— Begin INPUT FOR THIS TASK —

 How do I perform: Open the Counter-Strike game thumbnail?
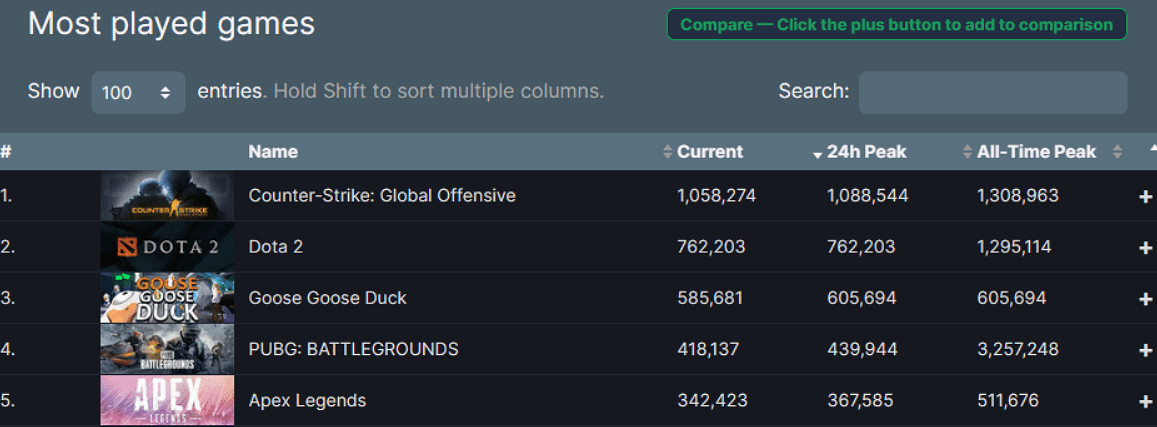pos(167,196)
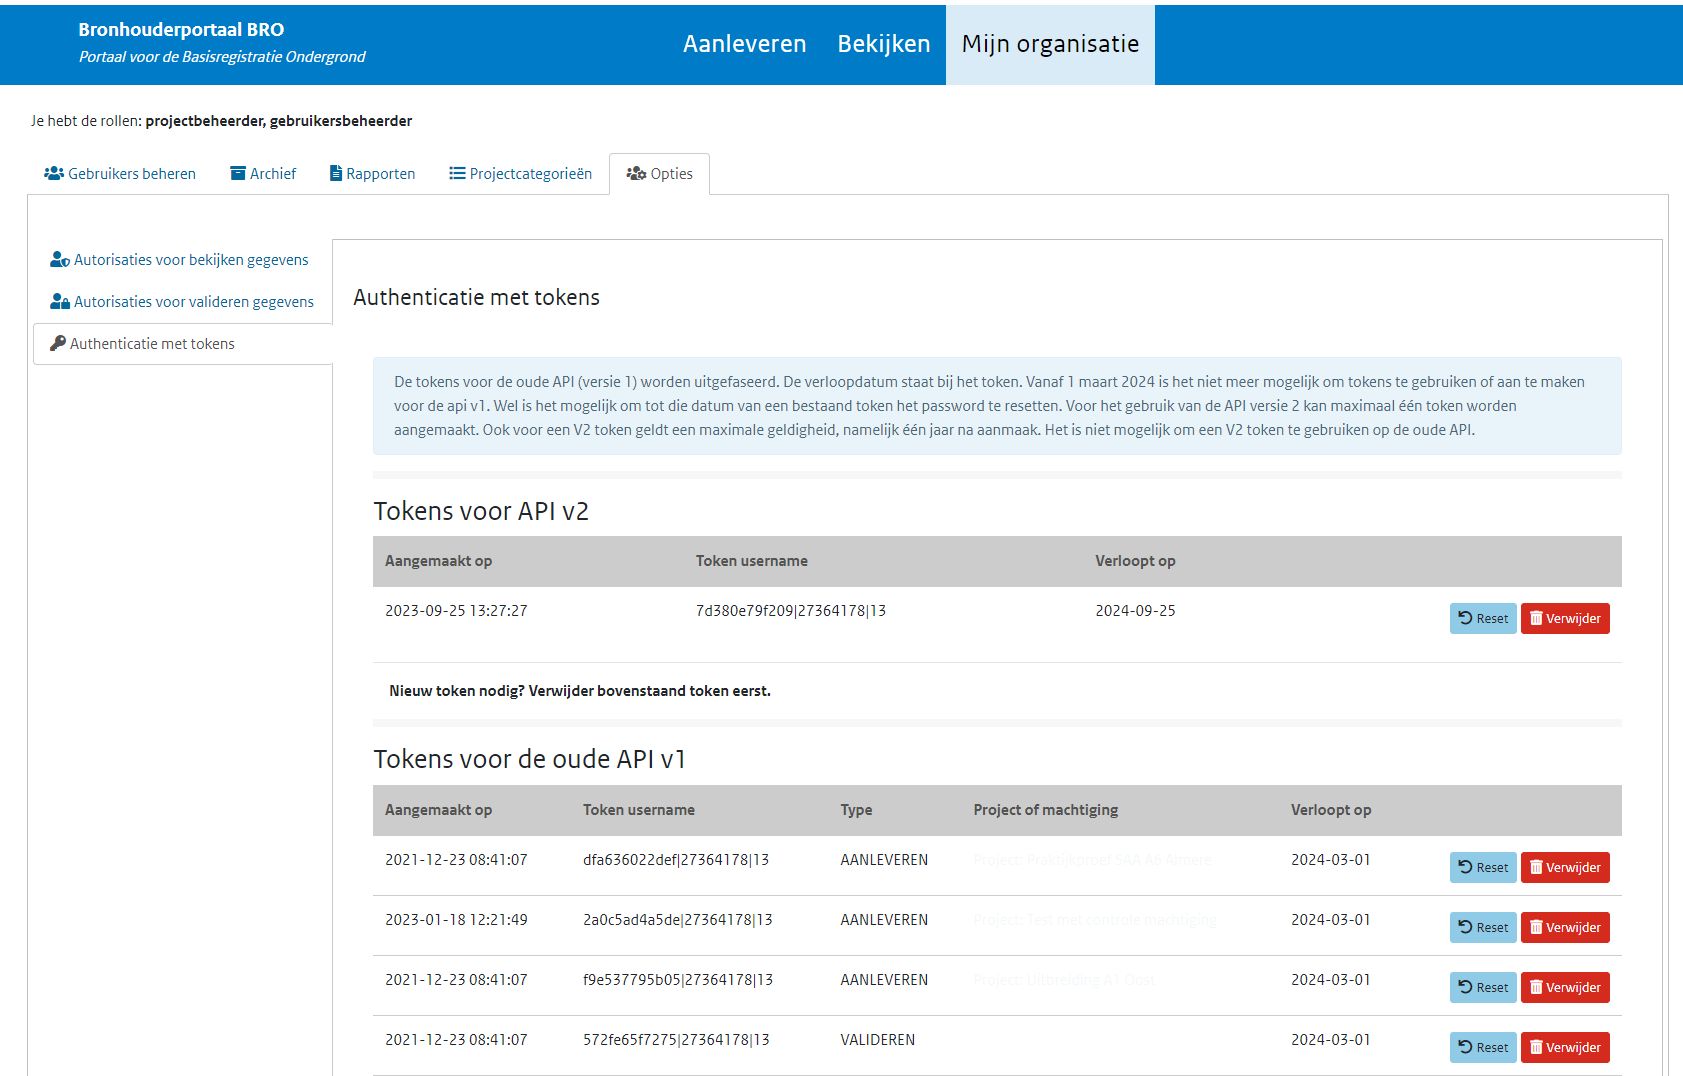The width and height of the screenshot is (1683, 1076).
Task: Reset token dfa636022def password
Action: point(1483,867)
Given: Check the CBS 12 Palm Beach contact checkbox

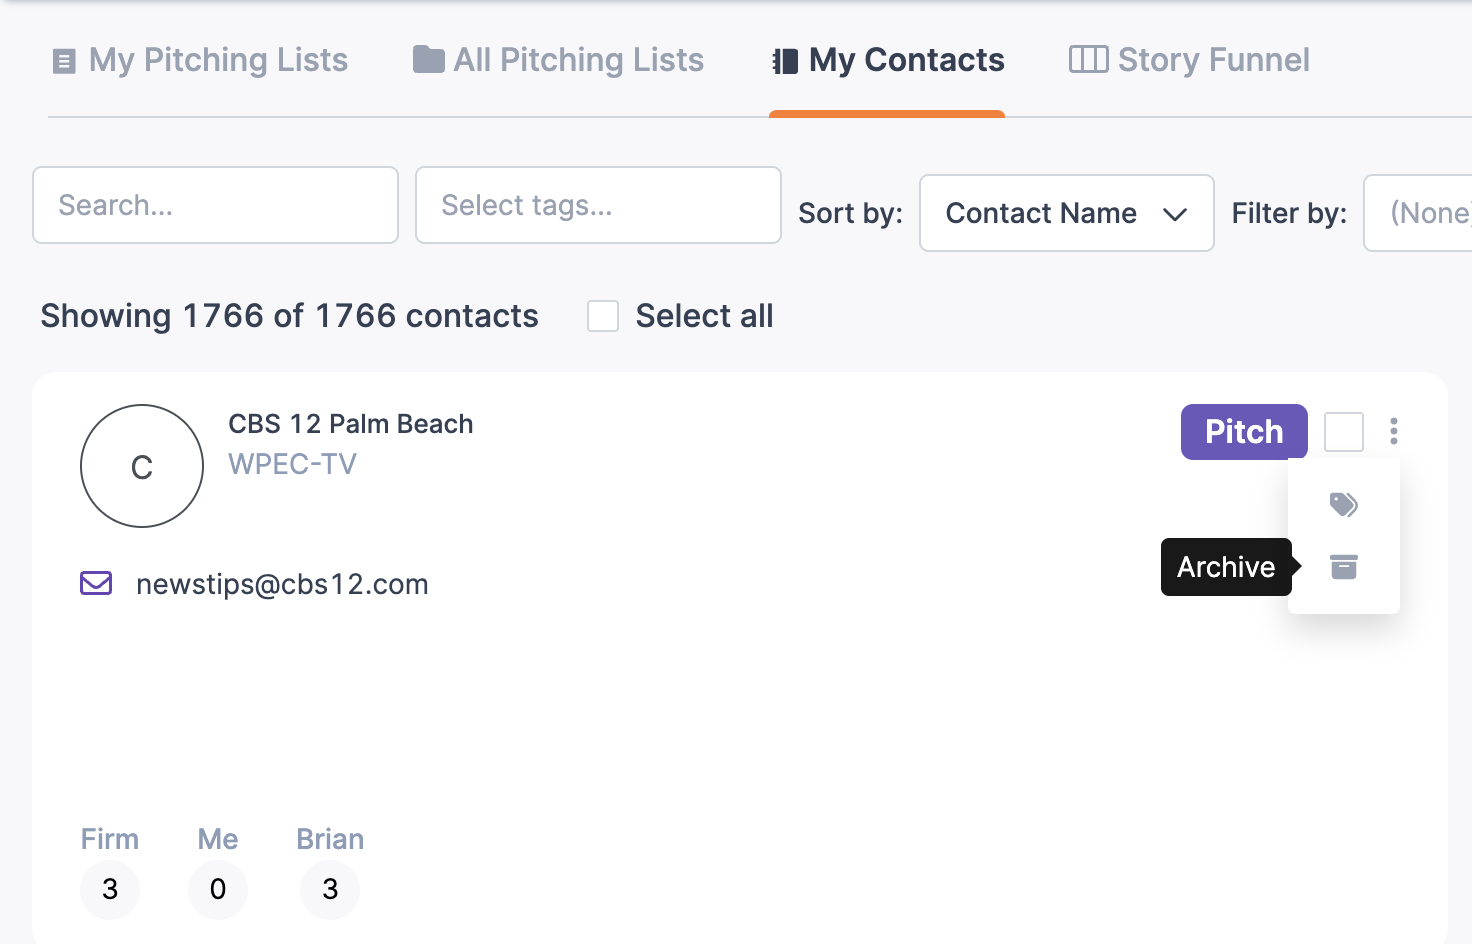Looking at the screenshot, I should pyautogui.click(x=1343, y=432).
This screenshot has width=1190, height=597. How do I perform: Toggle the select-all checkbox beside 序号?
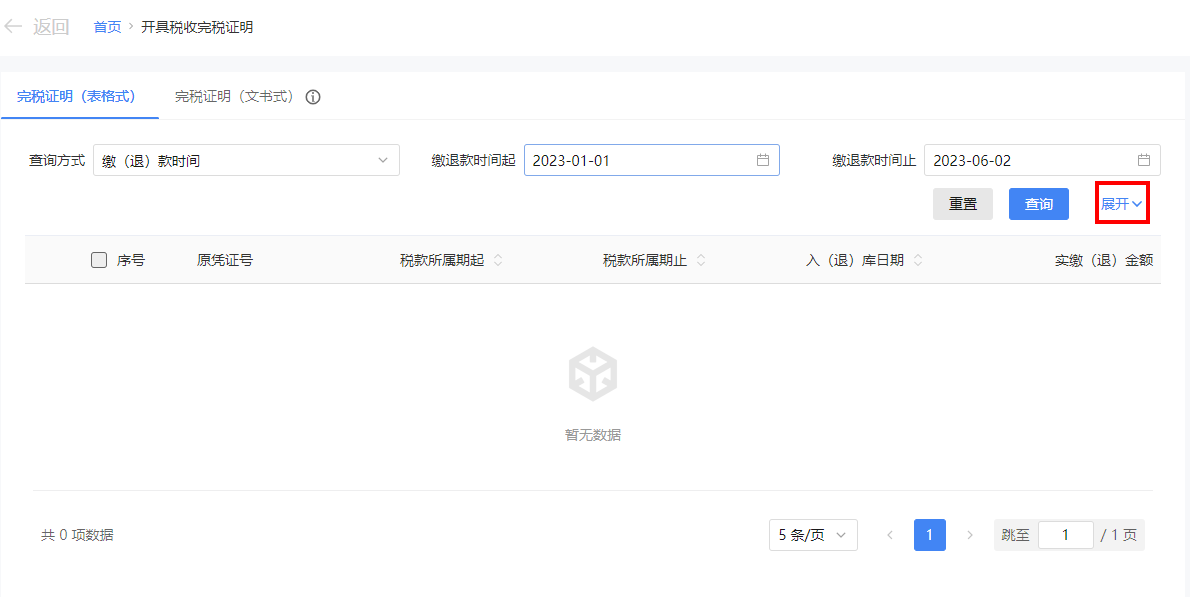tap(99, 260)
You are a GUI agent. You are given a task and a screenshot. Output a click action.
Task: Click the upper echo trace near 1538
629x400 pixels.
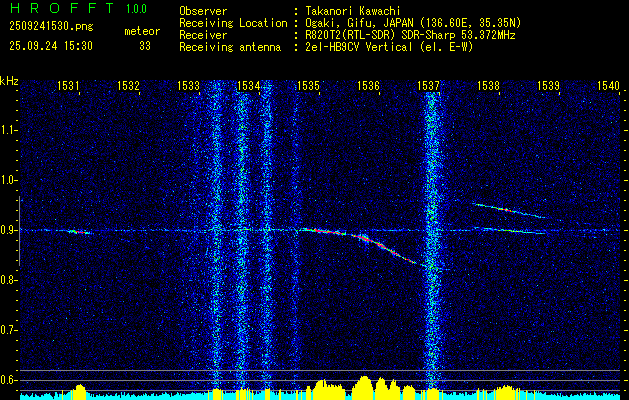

— End INPUT FOR THIS TASK —

THE REQUEST:
Render the records above as a JSON list of strings, one string per line, with blank lines skipped. Leave the pictures out.

TASK ANSWER:
[
  " How do I perform: Open the Counter-Strike game thumbnail?",
  "pos(167,196)",
  "The width and height of the screenshot is (1683, 1076).",
  "Task: Reset token dfa636022def password",
  "Action: point(1483,867)",
  "Given: Check the CBS 12 Palm Beach contact checkbox",
  "Looking at the screenshot, I should pyautogui.click(x=1343, y=432).",
  "This screenshot has width=1190, height=597. How do I perform: Toggle the select-all checkbox beside 序号?",
  "tap(99, 260)",
  "You are a GUI agent. You are given a task and a screenshot. Output a click action.",
  "Task: Click the upper echo trace near 1538",
  "629x400 pixels."
]